Captain of the Imperial Guards (鎮禁中候)
- In office 270 – ?
- Monarch: Sun Hao

Minister of Finance (大司農)
- In office ?–?
- Monarch: Sun Hao

Administrator of Kuaiji (會稽太守)
- In office ?–?
- Monarch: Sun Hao

Central Regular Mounted Attendant (散騎中常侍)
- In office 264 or after – ?
- Monarch: Sun Hao

Imperial Clerk Supervising Agriculture (監農御史)
- In office 258 or after – ?
- Monarch: Sun Xiu

Personal details
- Born: Unknown Suzhou, Anhui
- Died: Unknown Guang Province
- Children: Lou Ju
- Occupation: Politician
- Courtesy name: Chengxian (承先)

= Lou Xuan =

3rd century Eastern Wu official

Lou Xuan ( 264–270s), courtesy name Chengxian, was a Chinese politician of the state of Eastern Wu during the Three Kingdoms period of China.

==Life==
Lou Xuan was from Qi County (蘄縣), Pei Commandery (沛郡), which is around present-day Suzhou, Anhui. He served as an Imperial Clerk Supervising Agriculture (監農御史) during the reign of the third Wu emperor Sun Xiu.

After Sun Hao came to the throne in 264, he appointed Lou Xuan as a Central Regular Mounted Attendant (散騎中常侍) alongside Wang Fan, Guo Chuo (郭逴) and Wan Yu. Lou Xuan later rose through the ranks and served as the Administrator (太守) of Kuaiji Commandery and then as Minister of Finance (大司農).
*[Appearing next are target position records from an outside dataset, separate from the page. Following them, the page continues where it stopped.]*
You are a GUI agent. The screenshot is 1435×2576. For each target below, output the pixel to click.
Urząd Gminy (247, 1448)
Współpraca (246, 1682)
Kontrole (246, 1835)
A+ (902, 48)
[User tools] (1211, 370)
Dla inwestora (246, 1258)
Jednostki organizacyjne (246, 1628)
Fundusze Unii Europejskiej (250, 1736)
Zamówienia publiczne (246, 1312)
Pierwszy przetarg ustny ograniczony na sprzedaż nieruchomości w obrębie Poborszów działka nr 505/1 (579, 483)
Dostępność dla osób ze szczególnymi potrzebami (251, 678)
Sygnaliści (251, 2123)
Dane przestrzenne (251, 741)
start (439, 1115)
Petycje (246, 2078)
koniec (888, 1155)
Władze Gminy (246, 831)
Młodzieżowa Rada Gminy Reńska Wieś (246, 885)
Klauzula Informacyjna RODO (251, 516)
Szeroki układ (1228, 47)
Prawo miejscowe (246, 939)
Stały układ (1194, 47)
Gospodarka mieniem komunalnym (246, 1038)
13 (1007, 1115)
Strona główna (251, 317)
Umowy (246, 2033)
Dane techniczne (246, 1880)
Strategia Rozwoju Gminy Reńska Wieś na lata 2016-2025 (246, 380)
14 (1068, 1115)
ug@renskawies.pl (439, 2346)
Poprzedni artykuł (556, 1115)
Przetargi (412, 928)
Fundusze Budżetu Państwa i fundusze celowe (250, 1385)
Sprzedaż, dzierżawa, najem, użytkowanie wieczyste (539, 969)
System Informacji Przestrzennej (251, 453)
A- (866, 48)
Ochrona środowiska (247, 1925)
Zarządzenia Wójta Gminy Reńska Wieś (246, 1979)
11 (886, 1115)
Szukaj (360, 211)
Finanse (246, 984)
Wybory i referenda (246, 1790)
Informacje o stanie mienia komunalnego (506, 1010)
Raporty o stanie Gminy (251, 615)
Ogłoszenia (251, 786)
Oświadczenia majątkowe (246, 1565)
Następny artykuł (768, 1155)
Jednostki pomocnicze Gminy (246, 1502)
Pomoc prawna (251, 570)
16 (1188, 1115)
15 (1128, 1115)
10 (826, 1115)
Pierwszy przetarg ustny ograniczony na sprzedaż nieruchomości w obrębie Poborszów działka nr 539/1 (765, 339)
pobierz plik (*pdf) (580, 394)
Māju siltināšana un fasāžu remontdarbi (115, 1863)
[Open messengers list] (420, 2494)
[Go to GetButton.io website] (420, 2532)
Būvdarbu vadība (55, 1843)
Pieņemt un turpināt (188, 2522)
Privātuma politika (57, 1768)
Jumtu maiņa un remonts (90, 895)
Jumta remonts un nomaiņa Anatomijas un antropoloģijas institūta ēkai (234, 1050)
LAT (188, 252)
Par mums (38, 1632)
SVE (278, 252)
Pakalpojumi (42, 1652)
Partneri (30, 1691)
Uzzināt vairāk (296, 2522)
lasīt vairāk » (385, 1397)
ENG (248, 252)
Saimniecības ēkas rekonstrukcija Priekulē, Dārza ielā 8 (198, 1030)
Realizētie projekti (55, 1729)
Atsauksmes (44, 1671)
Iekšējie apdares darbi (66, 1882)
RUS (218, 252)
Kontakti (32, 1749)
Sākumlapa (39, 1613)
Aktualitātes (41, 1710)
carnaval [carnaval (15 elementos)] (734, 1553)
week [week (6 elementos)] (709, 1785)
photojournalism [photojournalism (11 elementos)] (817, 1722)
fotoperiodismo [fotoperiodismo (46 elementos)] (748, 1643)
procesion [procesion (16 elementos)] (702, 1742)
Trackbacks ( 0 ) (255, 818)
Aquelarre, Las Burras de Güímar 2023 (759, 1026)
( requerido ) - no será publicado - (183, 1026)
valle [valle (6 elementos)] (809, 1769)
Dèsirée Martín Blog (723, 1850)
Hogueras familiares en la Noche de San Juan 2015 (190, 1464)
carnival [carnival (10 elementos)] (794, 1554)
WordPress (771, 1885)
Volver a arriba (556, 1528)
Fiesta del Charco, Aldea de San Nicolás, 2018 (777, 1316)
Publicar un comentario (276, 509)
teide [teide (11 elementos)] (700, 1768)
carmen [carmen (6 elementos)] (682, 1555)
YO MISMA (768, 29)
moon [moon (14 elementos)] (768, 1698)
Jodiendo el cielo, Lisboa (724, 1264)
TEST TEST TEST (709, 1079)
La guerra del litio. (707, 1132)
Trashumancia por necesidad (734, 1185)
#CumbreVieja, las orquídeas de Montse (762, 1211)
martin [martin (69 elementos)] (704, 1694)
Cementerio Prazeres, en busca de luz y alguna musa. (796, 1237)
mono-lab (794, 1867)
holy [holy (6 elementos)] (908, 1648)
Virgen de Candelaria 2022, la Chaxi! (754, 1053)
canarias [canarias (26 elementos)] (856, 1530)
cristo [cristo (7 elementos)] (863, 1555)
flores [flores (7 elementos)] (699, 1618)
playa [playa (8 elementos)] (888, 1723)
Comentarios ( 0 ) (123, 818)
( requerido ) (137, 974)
He was also appointed as a Captain of the Imperial Guards (鎮禁中候) in 270 and was in charge of the security of the imperial palace.

Lou Xuan was known for being just and fair, outspoken and critical of Sun Hao's outrageous behaviour. After someone accused Lou Xuan and He Shao of criticising Sun Hao's policies, the emperor so enraged that he removed Lou Xuan from office and exiled him to the remote Guang Province (廣州; covering present-day Guangdong and Guangxi). After the official Hua He spoke up in defence of Lou Xuan, Sun Hao changed his mind and exiled Lou Xuan and his son Lou Ju (樓據) to the even more remote Jiaozhi Commandery.

Sun Hao had secretly ordered Zhang Yi (張弈), a military officer stationed in Jiaozhi Commandery, to kill Lou Xuan. However, Zhang Yi could not bear to kill Lou Xuan after seeing the latter's courageous behaviour in a battle against bandit forces. After Zhang Yi died, Lou Xuan collected his belongings and saw the secret order he received from Sun Hao and realised that Zhang Yi had defied the emperor's order and let him live. Lou Xuan then committed suicide.